And it'd never happened like that before and she hadn't known what to say.

He must've seen it, she reckoned, judging by how quickly he'd raced to her side, and how quiet he was being now. It was starting to grate on her, if she was being honest. The quiet that he was creating did nothing but allow her to concentrate on the anger and the restlessness curling around her heart, each beat of the organ straining against the strangling sensation.

It'd always been white. White and sometimes blinding, but always right, always a reminder of who she had finally understood she was – the saviour, the heart so pure Cora could not take it - but now?

Now it's quiet, Killian's being too quiet, and she can't hear herself for the shouting in her veins.

"Seriously, would you just stop?"

The air around her eyes as she looks up at him almost burns, and they are watering at the sting, but he hasn't even turned on the lights, standing at the linen cupboard door, pausing in his movements and eyeing her.

Maybe that look, maybe that was why she had shut her eyes. It wasn't a look of pity or fear, but one that said he was concerned wholly for what was racing (magically and mentally) through her mind.

Concern for her mind, for her heart, for the red, ominous force that had streamed out of her hands.

(Maybe there was some anger in there somewhere, but it wasn't aimed at her.)

And the look made her ache with the reality that she could feel all too well, the reality that she wanted to get rid of, the reality that she didn't want to face.

"Stop what?"

His whispered words are so hollow in the room, gently rumbling and drifting in the space between them, and yet she feels them throb in her ears. Emma does not understand why it is that her body is responding this way, as though there's a spark hammering and wedging itself into the line between and on either side of her eyes, or why there is a restless cramping pain in her arms.

Surely Regina never felt this, surely Gold never did either.

Whatever it's doing, she wants to shake her arms free from it, wishes there were a spell she could cast to counter it.
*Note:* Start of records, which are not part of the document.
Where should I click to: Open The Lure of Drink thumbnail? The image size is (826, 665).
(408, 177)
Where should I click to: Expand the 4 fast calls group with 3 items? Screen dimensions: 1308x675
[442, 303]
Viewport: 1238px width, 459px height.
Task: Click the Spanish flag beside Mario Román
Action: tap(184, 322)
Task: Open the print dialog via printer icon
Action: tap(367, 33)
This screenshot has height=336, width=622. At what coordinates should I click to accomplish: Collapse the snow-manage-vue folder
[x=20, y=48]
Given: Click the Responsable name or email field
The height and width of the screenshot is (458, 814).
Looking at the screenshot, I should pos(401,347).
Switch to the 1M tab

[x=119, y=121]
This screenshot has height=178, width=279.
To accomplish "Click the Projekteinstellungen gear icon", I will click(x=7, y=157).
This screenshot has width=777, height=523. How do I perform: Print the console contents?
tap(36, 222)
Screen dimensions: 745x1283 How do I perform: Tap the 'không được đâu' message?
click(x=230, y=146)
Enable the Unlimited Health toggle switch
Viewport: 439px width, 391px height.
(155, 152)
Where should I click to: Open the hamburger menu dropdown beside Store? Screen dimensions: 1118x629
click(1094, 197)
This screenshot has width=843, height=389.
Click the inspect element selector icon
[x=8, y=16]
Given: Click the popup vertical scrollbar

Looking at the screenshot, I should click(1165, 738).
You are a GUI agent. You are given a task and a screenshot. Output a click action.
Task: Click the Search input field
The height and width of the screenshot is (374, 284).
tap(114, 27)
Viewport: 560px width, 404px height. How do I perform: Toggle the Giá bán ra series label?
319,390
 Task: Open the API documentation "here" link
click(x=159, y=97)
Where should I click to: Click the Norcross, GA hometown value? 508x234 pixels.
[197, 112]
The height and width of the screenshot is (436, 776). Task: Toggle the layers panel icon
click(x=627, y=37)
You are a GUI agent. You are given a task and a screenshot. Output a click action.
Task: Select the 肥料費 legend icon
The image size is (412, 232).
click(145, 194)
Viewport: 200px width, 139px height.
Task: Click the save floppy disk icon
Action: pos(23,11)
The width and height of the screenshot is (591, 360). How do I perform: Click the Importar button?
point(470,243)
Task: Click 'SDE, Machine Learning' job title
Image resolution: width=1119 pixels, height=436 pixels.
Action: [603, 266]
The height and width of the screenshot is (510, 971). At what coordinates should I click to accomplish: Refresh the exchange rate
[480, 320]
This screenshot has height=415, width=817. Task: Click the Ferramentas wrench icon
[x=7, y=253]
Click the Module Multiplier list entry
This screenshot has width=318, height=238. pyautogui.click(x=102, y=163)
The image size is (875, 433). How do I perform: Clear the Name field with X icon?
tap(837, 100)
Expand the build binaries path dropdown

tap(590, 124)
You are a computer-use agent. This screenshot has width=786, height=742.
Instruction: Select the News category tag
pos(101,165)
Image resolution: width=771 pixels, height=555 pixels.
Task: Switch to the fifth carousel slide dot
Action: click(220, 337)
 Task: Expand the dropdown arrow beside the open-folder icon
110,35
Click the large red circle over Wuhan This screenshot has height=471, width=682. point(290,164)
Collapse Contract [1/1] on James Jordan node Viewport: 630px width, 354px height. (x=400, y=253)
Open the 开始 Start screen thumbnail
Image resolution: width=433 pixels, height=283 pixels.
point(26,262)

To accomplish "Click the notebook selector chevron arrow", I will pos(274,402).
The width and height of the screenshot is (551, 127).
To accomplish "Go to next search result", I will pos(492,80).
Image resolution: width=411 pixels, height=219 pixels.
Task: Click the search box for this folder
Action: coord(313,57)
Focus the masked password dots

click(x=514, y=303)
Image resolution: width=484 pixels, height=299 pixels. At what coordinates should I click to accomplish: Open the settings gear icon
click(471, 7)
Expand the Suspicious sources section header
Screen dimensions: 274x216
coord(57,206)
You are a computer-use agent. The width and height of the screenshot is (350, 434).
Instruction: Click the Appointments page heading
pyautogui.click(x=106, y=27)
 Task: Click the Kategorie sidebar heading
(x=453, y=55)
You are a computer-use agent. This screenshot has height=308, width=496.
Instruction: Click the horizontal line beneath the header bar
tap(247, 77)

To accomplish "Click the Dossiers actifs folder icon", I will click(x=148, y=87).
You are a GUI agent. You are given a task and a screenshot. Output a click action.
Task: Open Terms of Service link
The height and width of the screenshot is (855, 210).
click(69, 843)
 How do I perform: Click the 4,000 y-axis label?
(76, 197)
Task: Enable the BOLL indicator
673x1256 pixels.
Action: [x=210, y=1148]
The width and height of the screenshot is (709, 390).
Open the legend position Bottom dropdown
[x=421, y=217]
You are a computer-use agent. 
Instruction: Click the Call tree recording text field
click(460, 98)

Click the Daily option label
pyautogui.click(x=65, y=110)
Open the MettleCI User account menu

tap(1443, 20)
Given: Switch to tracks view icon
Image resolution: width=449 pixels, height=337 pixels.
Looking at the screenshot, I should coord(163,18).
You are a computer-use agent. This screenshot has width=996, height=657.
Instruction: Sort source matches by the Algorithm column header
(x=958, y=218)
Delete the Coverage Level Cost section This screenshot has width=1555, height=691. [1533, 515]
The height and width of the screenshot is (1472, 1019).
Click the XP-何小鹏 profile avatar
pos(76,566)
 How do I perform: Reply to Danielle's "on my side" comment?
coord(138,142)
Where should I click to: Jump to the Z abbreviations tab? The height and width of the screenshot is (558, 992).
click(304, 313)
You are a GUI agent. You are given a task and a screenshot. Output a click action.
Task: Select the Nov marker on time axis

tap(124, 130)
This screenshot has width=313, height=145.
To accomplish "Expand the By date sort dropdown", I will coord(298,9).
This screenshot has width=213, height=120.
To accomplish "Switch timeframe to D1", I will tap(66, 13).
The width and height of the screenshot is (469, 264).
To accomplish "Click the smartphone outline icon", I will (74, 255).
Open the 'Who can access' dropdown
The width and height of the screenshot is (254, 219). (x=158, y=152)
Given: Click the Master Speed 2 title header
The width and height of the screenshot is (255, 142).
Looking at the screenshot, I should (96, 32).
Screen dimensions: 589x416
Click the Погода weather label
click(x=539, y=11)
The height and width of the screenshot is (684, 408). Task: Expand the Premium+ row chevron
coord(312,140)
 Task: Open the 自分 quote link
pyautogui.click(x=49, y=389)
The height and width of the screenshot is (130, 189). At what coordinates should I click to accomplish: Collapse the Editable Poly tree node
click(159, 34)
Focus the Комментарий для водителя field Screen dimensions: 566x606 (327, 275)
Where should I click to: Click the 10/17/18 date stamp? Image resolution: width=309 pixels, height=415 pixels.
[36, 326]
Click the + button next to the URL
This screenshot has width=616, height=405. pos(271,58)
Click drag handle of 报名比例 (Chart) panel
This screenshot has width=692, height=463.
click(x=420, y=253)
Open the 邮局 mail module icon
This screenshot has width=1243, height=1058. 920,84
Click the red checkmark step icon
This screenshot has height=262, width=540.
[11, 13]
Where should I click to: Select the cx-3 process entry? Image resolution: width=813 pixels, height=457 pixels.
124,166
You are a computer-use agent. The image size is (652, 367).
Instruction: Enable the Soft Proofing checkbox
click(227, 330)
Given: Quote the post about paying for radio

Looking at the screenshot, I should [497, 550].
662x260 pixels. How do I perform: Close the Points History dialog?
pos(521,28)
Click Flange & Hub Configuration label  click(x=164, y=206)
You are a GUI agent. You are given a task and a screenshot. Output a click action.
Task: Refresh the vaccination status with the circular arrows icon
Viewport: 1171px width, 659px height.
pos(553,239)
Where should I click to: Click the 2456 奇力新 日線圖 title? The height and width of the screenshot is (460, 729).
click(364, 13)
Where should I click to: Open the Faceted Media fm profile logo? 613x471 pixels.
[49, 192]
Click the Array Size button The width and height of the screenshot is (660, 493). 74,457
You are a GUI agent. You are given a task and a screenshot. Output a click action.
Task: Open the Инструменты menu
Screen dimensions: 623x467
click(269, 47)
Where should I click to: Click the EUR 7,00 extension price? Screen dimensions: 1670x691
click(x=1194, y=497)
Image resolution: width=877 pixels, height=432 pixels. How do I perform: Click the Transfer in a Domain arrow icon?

Maybe that's all she needs, maybe it is stuck in there searching for an exit, maybe she should give it one.

"Whatever the hell it is you think you're doing. You're tip-toeing around me – literally."

He sighs from his position at the cupboard, meeting her wearied and cracked expression with a similar one of his own, scratching and scuffling his hair at the same time.

"Apologies, love, but you look as though the next loud noise will shatter you."

He's right, of course, he's always stupidly right. And as much as Emma wants to pretend like she's fine on the outside, like it's just magic what does it matter, she's aching and she's tired.

(And he knows her too well to bother trying to cover it up, anyway.)

(And she's scared, and it hurts.)

But also, she's sorry, and he reads the sudden change in her face, the apologetic breaking look for the abrupt comment that replaces the prickly impatient one (impatient with herself more than anything else).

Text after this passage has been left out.